■ AIM
Carry on the diamond industry news piece, beginning right after its last sentence on the "magneto-Archimedes" effect.

■ SOURCE
______
A release issued on May 16 said that these new programs will work on most of Sarin’s existing machines, allowing them to continue to increase their productivity with only a software upgrade.

The new GIA cut grading system is the result of research on the way light behaves within diamonds and the relation between diamond proportions and its appearance. One of the conclusions of this research, implemented in the new grading system, is that diamonds of different appearance may still yield a top cut grade, allowing for higher potential rough yield for manufacturers, while providing the necessary flexibility to diamond traders and retailers who need to accommodate changing market needs.

Sarin Technologies is scheduled to present an advanced peek of the new GIA grading system in its products at the upcoming JCK Las Vegas Show,
June 2-9.

Houdini, Where Are You?

Remember Houdini’s tricks of levitation? You asked yourself, “How the heck did he do that?”

Well, Levitation is a ‘trick’ no more and it will be used for diamond mining and exploration.

Levitating heavy objects could help in diamond mining, according to physicists at the University of Nottingham, England. In mining for precious stones, a method for accurately filtering the gems from the surrounding rock and soil is possible. Work by scientists concluded that after using liquid oxygen to levitate diamond and some of the heaviest elements, lead and platinum, and with a specially designed super conducting magnet, they increased buoyancy and could levitate an object with a density 15 times larger than that of the densest known material, osmium.

Writing for the article, Professors Laurence Eaves and Peter King, described how mixtures of oxygen and nitrogen in the liquid and gaseous states provide sufficient buoyancy to levitate a wide variety of objects including diamonds and metals.

Magnetic levitation occurs when the force on such an object is strong enough to balance the weight of the object itself. If the object is immersed in a fluid such as gaseous oxygen, the levitation can be enhanced by the effect of buoyancy caused by the “magneto-Archimedes” effect.
______
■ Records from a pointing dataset
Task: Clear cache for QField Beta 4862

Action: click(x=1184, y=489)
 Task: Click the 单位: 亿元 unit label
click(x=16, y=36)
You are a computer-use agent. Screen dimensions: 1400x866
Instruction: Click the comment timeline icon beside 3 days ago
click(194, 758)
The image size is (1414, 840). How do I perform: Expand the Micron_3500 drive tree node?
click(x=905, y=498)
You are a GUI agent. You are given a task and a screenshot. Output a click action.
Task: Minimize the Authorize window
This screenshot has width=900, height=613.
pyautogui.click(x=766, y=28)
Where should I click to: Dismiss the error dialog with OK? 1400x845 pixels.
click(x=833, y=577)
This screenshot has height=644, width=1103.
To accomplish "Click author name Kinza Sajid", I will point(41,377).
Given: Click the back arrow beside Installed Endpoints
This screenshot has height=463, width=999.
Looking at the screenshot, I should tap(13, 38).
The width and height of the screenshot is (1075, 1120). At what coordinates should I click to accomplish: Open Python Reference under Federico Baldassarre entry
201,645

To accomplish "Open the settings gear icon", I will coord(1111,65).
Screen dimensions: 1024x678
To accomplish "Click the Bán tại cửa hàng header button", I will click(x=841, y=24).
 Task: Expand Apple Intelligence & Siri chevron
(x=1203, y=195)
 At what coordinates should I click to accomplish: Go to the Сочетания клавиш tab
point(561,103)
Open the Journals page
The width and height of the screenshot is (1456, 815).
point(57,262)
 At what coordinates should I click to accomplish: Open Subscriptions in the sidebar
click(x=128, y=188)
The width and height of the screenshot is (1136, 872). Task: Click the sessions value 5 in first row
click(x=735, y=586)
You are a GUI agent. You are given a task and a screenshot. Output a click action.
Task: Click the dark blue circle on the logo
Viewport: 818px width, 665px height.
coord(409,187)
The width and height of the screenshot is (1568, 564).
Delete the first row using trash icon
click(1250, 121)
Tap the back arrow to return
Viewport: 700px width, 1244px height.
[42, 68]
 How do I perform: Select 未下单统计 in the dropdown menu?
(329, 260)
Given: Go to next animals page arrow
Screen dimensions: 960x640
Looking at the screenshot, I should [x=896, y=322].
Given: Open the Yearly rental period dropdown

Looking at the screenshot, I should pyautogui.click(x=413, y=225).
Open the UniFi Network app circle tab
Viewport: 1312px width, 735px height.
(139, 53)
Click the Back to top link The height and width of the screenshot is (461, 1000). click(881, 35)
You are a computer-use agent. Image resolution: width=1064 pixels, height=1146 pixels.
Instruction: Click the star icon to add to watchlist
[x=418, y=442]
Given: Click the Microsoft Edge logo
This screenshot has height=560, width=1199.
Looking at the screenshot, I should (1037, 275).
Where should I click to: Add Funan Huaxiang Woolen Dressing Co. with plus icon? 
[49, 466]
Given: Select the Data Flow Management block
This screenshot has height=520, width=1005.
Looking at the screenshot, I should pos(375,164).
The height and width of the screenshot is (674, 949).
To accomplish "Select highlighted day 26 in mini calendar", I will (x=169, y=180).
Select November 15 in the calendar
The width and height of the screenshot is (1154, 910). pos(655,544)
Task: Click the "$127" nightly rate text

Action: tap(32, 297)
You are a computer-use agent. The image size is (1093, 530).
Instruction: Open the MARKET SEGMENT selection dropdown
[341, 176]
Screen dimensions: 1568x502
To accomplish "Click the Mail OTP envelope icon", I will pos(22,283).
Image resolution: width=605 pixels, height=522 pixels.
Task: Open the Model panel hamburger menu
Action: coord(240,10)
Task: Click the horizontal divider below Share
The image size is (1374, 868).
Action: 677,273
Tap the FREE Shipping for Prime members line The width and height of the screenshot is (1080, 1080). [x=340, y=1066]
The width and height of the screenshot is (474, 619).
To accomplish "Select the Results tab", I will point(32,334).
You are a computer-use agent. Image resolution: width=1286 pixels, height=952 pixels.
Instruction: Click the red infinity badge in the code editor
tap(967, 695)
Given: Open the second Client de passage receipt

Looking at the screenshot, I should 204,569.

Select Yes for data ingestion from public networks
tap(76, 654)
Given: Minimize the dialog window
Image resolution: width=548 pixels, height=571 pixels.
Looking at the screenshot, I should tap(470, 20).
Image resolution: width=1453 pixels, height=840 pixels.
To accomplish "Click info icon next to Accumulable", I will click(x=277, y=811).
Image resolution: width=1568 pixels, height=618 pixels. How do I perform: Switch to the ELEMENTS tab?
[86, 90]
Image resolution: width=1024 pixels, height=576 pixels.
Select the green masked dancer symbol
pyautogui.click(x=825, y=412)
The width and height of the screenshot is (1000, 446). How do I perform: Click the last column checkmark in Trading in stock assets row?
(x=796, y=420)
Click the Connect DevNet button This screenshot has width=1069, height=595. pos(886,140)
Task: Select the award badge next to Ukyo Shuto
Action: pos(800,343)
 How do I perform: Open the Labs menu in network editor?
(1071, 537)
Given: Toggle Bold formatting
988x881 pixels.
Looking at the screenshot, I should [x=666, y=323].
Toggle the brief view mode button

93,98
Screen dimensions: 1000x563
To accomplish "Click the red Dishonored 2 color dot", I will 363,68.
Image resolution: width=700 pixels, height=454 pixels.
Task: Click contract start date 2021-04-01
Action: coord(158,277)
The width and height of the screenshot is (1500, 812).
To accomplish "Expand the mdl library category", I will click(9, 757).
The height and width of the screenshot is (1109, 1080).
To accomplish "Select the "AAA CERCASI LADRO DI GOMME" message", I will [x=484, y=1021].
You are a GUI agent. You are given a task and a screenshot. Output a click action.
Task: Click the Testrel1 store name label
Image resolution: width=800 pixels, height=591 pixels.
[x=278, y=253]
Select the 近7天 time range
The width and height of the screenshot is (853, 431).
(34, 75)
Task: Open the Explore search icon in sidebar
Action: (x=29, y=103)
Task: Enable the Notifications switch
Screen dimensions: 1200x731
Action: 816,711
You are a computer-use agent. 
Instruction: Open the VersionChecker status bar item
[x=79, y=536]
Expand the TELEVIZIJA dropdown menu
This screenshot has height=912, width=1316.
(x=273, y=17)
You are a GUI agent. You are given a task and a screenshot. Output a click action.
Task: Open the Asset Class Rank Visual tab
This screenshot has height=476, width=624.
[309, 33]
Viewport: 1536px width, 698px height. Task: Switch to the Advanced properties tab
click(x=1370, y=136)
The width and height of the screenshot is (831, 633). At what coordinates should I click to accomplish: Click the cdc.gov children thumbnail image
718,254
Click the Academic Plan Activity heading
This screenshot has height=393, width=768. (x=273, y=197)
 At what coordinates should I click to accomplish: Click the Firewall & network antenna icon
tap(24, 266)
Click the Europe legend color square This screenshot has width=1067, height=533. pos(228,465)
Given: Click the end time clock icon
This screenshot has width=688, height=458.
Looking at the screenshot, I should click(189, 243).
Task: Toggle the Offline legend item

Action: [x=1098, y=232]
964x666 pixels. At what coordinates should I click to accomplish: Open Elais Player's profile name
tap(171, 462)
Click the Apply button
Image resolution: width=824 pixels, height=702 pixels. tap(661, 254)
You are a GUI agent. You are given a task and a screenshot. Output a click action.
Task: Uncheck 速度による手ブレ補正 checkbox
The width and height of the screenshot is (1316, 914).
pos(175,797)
______
■ EXERCISE RESULT
Liquid oxygen, the main component in many rocket fuels, is highly combustible. It is potentially dangerous to use but makes it much easier to float dense objects using commercially available magnets because it boosts the buoyancy effect due to the inherent magnetism of each molecule of oxygen. This allows you to float objects as heavy as gold with relatively low-power magnets. Eaves and King and their co-workers investigated the use of a safer mixture of liquid nitrogen and oxygen, and found the optimal mixture for floating heavy objects safely, making commercial applications of this technology possible.

King said, “You can use this technology to accurately sort minerals. Under vibration you throw crushed ore into the air and in the magnet the different components experience different effective gravity. They therefore tend to land at different times and after a short while the vibration sorts them into bands according to their density. The method can discriminate between components with very small differences in density enabling you to extract the precious parts you require.”

Who knows…next time you see a magician doing feats of levitation, he just may be using Eaves and Kings method. Just make sure to put out your cigarette.

Brides Have Huge Input On (Their) Engagement Rings!

A recent article in one of the industry magazines says that today’s brides have more influence than ever on the ring their future husbands are buying from them. According to about 65 percent of brides-to-be drop hints about the diamond engagement ring they want. Kari Slater, account executive of Fruchtman Marketing, Toledo, Ohio, which specializes in jewelry marketing, corroborates the same thing.

“Now more than ever, women are really driving the purchase of engagement rings,” says Slater. An engagement ring is often a couple’s first major purchase; brides are often instrumental in choosing the store or pointing out photos of rings they really like.

At, this has been our experience as well. We very often will see the bride and groom come visit with us in our showrooms to look at loose diamonds for her engagement ring. During this phase which can sometimes last a few weeks with multiple visits to our showroom, the bride is very much involved in the choosing of the loose diamond. Ultimately, once the diamond has been chosen we usually see the bride taken out of the picture and the groom making the actual purchase and creating an element of surprise for a special proposal etc….

Diamond & Jewelry Week In Review: 5/6/05

Demand for larger well made fancy(2ct+) diamonds is very strong across the board. Diamond rough availability is improving but prices are still very high. Princess Cuts are very strong. Pears and Ovals, doing well with improved demand for Hearts. Larger, better Emeralds (2ct+,H+,SI2+) doing well and Asscher cuts very strong across the board. Marquises demand improving with shortages.

Rough prices calming down but still much too high in relation to polished prices and current level of retail demand.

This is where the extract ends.